Data do not include Cameron, Forest, Philadelphia, and Sullivan counties.

a

Denotes partial year. P values based on Pearson’s chi-squared tests.

Abbreviations. AI, American Indian; Synth., synthetic; RX, pharmaceutical.

Both heroin and prescription opioids were reported in higher proportions of the overdoses without cocaine or methamphetamine involved, relative to the opioid-cocaine and opioid-methamphetamine overdoses. Conversely, fentanyl, other synthetic opioids/fentanyl analogs, benzodiazepines, and alcohol were recorded in higher proportions of the opioid-cocaine and opioid-methamphetamine groups compared to the opioid-without-cocaine and opioid-without-methamphetamine groups.

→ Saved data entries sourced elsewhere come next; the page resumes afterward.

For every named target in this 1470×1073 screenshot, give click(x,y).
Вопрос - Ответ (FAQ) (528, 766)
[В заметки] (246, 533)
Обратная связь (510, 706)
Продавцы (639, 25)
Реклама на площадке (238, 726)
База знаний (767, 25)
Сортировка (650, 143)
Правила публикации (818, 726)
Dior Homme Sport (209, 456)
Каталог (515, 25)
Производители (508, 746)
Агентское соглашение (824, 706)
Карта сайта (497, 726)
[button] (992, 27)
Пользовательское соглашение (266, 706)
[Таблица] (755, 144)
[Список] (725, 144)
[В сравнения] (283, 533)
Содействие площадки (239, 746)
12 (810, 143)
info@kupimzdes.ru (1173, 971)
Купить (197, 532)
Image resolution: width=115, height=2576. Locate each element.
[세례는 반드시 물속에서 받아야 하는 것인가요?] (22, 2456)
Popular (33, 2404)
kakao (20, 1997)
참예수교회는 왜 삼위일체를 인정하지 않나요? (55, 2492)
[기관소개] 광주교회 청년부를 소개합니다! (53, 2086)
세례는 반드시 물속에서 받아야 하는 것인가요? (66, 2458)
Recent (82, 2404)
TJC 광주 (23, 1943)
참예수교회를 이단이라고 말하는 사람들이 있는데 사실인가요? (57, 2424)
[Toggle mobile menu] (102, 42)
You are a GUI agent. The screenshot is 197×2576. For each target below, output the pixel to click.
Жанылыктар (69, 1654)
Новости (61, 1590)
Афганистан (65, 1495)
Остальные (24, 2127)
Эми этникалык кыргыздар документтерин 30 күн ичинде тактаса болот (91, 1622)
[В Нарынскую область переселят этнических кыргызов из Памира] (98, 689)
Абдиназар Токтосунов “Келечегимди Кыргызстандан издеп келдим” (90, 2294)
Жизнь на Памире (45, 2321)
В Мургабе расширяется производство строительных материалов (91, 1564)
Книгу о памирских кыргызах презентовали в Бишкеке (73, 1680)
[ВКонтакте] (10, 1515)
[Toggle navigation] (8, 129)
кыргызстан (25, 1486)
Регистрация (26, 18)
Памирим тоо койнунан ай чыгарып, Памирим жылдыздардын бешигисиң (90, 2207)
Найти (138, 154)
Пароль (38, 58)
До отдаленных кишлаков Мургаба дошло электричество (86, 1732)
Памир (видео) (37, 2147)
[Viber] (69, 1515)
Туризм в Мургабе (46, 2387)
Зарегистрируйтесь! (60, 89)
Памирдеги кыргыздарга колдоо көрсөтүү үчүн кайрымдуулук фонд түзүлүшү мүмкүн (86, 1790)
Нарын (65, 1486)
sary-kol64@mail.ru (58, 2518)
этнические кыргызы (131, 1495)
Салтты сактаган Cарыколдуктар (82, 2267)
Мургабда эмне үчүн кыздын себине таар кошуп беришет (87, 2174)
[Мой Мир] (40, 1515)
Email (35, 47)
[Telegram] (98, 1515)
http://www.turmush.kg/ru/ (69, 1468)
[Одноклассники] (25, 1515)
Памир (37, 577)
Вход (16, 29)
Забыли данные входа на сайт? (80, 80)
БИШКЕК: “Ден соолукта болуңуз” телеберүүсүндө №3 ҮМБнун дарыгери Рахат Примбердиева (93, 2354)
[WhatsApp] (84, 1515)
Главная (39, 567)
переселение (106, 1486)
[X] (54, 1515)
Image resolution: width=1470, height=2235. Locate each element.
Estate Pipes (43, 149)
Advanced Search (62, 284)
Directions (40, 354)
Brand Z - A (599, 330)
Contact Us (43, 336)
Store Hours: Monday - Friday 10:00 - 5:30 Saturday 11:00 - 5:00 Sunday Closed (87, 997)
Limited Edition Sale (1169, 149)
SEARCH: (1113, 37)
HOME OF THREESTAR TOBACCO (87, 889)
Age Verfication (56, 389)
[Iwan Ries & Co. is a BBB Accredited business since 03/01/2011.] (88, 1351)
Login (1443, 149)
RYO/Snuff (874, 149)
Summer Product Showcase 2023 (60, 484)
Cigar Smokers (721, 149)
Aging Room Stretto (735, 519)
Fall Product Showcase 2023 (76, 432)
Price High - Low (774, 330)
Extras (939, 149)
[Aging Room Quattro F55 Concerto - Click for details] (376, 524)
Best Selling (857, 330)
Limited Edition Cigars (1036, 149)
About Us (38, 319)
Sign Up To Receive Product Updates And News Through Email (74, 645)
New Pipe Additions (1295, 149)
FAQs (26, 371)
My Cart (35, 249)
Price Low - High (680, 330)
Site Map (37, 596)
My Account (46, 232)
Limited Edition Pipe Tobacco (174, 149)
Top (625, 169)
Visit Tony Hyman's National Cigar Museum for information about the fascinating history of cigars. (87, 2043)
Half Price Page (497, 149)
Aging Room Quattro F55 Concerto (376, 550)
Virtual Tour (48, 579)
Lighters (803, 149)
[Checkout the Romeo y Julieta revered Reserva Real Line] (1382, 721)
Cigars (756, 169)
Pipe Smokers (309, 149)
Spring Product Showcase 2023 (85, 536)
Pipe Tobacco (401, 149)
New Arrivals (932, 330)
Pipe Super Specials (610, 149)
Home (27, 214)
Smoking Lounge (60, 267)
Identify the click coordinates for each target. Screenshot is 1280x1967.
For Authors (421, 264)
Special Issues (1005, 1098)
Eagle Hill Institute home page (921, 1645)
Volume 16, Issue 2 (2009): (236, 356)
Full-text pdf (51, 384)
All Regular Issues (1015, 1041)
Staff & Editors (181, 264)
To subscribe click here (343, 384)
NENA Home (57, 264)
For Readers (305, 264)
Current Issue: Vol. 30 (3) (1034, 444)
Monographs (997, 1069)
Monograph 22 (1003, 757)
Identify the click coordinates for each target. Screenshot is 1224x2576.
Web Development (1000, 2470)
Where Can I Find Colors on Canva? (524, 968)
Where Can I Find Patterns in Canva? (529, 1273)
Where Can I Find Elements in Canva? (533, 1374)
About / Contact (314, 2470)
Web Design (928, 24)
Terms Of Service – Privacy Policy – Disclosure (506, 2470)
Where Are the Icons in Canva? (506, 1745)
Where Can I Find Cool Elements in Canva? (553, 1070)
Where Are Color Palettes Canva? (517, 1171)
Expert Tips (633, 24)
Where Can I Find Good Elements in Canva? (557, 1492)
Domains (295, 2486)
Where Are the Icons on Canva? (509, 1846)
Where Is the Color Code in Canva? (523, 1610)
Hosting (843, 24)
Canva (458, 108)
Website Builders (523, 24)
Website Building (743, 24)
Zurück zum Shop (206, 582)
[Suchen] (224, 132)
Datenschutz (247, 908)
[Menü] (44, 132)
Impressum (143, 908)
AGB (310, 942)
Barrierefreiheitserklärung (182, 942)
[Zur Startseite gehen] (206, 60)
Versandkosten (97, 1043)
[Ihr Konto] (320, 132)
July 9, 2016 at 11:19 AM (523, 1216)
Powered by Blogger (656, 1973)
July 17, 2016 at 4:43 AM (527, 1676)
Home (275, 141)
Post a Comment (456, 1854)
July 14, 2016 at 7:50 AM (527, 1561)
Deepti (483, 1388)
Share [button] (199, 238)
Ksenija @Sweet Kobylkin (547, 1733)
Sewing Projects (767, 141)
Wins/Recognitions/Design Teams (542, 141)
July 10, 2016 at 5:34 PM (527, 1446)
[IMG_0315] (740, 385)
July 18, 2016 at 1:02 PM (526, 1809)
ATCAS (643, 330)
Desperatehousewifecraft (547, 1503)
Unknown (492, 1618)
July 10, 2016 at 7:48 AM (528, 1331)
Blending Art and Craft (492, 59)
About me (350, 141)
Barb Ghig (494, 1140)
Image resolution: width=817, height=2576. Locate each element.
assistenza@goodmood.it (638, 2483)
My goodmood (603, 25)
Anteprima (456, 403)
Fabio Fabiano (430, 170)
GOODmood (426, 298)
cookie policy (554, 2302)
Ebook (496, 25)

Naloxone was reportedly administered in 72.2% of the overdoses involving opioids without cocaine, compared to 55.1% of the overdoses involving opioids with cocaine; similarly, naloxone was administered in 72.1% of the overdoses involving opioids without methamphetamine, versus 52.4% of the overdoses involving opioids with methamphetamine. Finally, 18.0% of the opioid-no-cocaine overdoses ended in death, compared to 41.3% of the opioid-cocaine overdoses; 18.1% of the opioid-no-methamphetamine overdoses ended in death, versus 42.9% of the opioid-methamphetamine overdoses.

Figure 3 depicts the percentages of ODIN overdoses that reportedly ended in survival, death, or an unknown outcome, in cases where naloxone was or was not administered at the scene, separated by opioid-stimulant co-involvement category (opioid-cocaine vs. opioid-without-cocaine, and opioid-methamphetamine vs. opioid-without-methamphetamine). In cases with naloxone administered, more than three of every four overdoses resulted in survival, with percentages ranging from 76.2% in the opioid-methamphetamine group and 80.3% in the opioid-methamphetamine group to 88.4% and 88.5% survival in the opioid-without-cocaine and opioid-without-methamphetamine groups, respectively. When naloxone was not administered, survival percentages differed by stimulant involvement; for example, death was the recorded outcome in 74.0% of the opioid-cocaine overdoses without naloxone administered, compared to 47.3% of the opioid-no-cocaine overdoses without naloxone administered.

Figure 3.

Figure 3.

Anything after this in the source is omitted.